SECTION 2. Part 4 of Article 6 of Chapter 131E of the General Statutes is amended by adding a new section to read:
§ 131E‑147.2. Ambulatory surgical facility standards for surgical smoke evacuation.
(a) Definitions. – The following definitions apply in this section:
(1) Smoke evacuation system. – Equipment that effectively captures, filters, and eliminates surgical smoke at the site of origin before the smoke makes contact with the eyes or the respiratory tracts of occupants in the room.

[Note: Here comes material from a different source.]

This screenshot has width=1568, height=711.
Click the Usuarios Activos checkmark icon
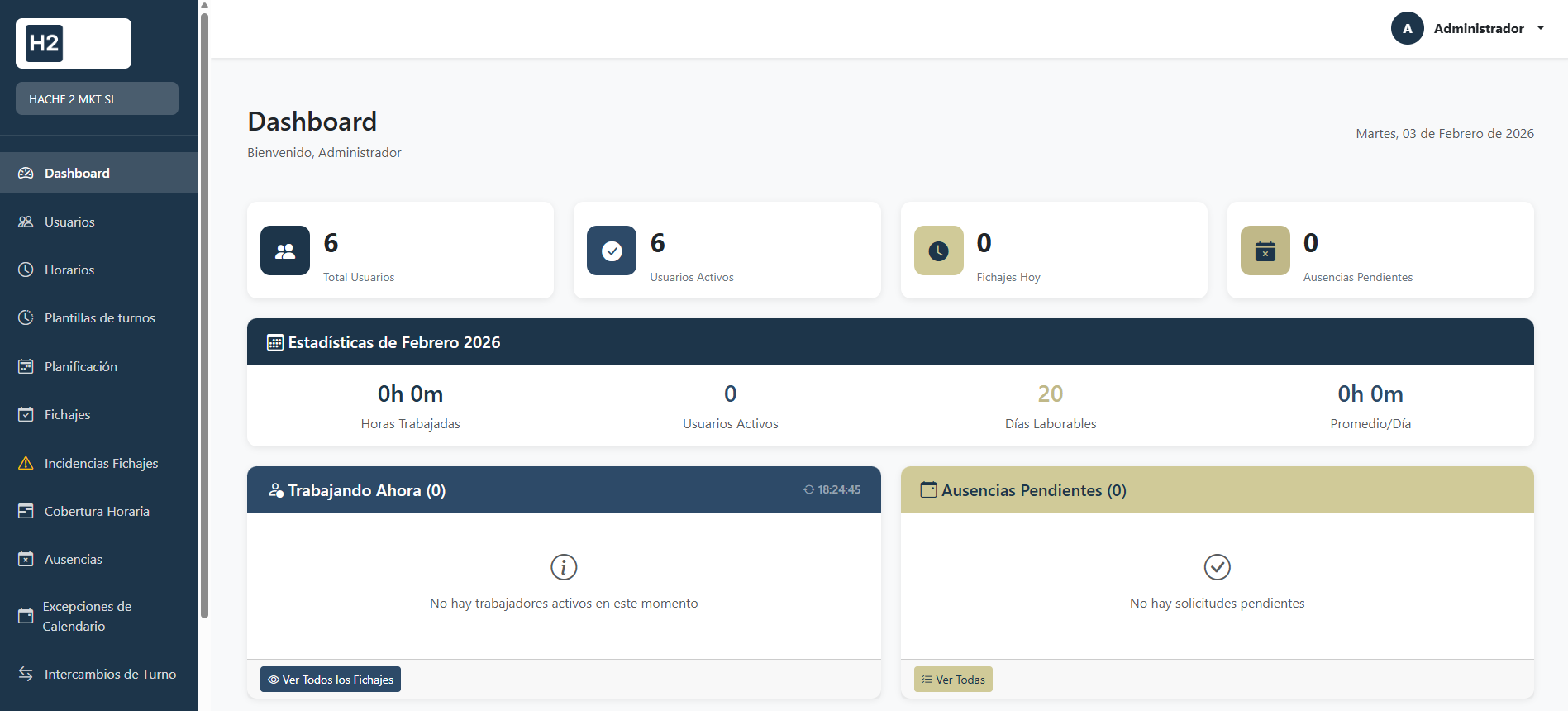tap(612, 251)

(2) Surgical smoke. – The gaseous by‑product produced by energy‑generating devices, including surgical plume, smoke plume, bio‑aerosols, laser‑generated airborne contaminants, or lung‑damaging dust.
(b) Each ambulatory surgical facility licensed under this Part shall adopt and implement policies that require the use of a smoke evacuation system during any surgical procedure that is likely to generate surgical smoke.
(c) Adverse Action. – The Department of Health and Human Services may take adverse action against an ambulatory surgical facility under G.S. 131E‑148 for a violation of this section.
SECTION 3. This act becomes effective January 1, 2024.